Back to the positive. One patient who I grew close to got discharged and she thought I was an angel. I did literally nothing special for her. At all. There were very few changes in her condition that ever required intervention, but she loved me. Isn’t that the way it goes? You do your best, and those that require the most work oftentimes have no appreciation for you. I still smile for them and I still try my hardest. I don’t give a shit about HCAHPS, I genuinely want my patients and families to be happy. Even if the patient dies, I want them/ the family to know we did our best, and I want them to appreciate that.

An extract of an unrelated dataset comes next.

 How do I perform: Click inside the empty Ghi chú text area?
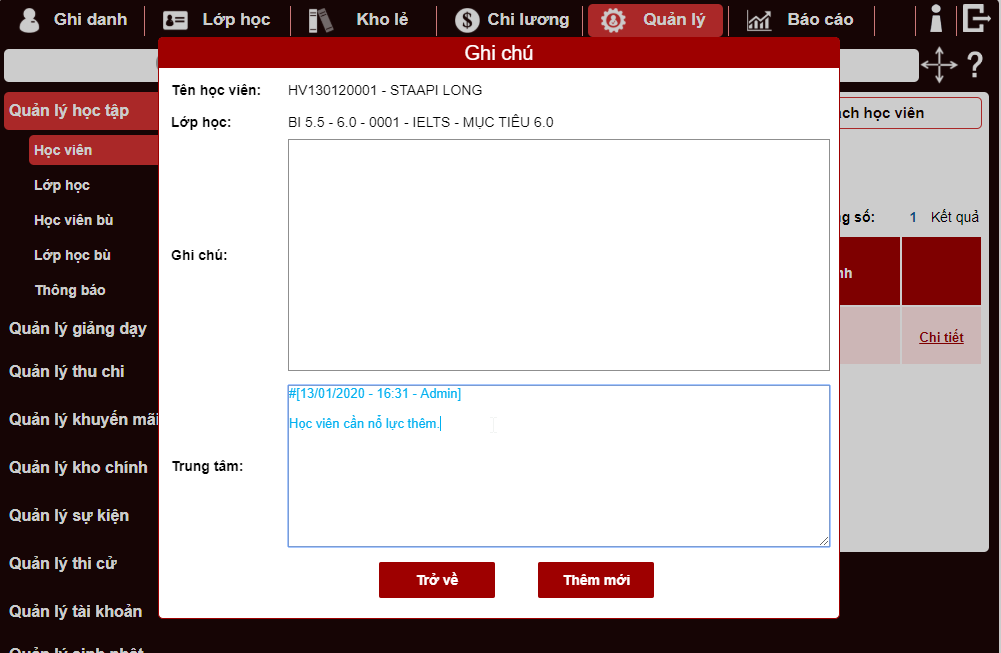click(558, 255)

Oncology is very alike other specialties and very different too. Med-surg is somehow a whole other world but with the same physical skill set. Its the emotional and psychological skills that differ. I’m not a person who is in touch with emotions very much. Maybe I’m a realist? Maybe I’m an idealist? I can’t pin it down even though its inside of me. I LOVE oncology, but I am in awe when I see another nurse with more emotional intelligence than me. I just can’t be convinced that it can be learned. Its more of an inherent way of being. I feel like typing this out is somehow the most emotionally intelligent I get.
When my patients cry, I just hug or hold hands. I can’t find words, but I think maybe just the gesture could be enough comfort. Sometimes there isn’t words anyone could say anyway when it comes to the big C.
Cancer. Why are people so afraid? That’s not a serious question, I understand why they are afraid. I don’t get it when they beat around the word though. Its only 6 little letters. God, though, does it pack a punch. One patient didn’t know “leukemia” means cancer. No one had ever explained it to her. She went an entire week thinking she had some benign blood disorder or something. My stomach dropped, and here comes the lack of emotional intelligence. “Yes leukemia is cancer. I can get you some printed information if you would like.” I could kill myself for being so insensitive.
I started travel nursing, and went all the way across the country. Sometimes I work days, sometimes nights. I really don’t care either way. Turns out, I really like having residents around! Convenience maybe. There’s nothing worse than having to call a sleeping doctor. I love day/night rotations where someone is always awake and they’re not irritated that you called at 4 am because they were up working anyways. Last hospital, the doctor got friggin mad at me because he didn’t know his patient had an NG tube for feeding. THE DOCTOR DIDN’T KNOW. THATS HIS JOB. Turns out GI had ordered it, and I guess the teams don’t COMMUNICATE? That’s fucked up, I think. He was mad and told me I should have called GI. It was 7 am. I told the day shift nurse to call GI. It’s a 24 hour job, nursing.
Some teams of nurses are really great about that, taking on what the last shift couldn’t get done. Some teams have this idea that you have to “get everything done” as if the patient quits being a patient at 7 PM and everything starts over at 7:30 when report is over. That’s bullshit btw. Sick human beings don’t stop being sick human beings just because nurses have to go home. I believe the best in people until they show me otherwise, and I give the last shift the benefit of the doubt. I know they did everything they could until the clock ran out and then it’s time to go home. I take over from there.
Some nurses are really bullies. You can read through some posts from earlier this year to see my bullying story. “You” being whoever is reading this. If anyone read this. Doubt it. Its too long lol.
This typing has helped. Maybe I’ll write a book about nursing in a few years, if I ever figure out how to keep my thoughts from being so scrambled.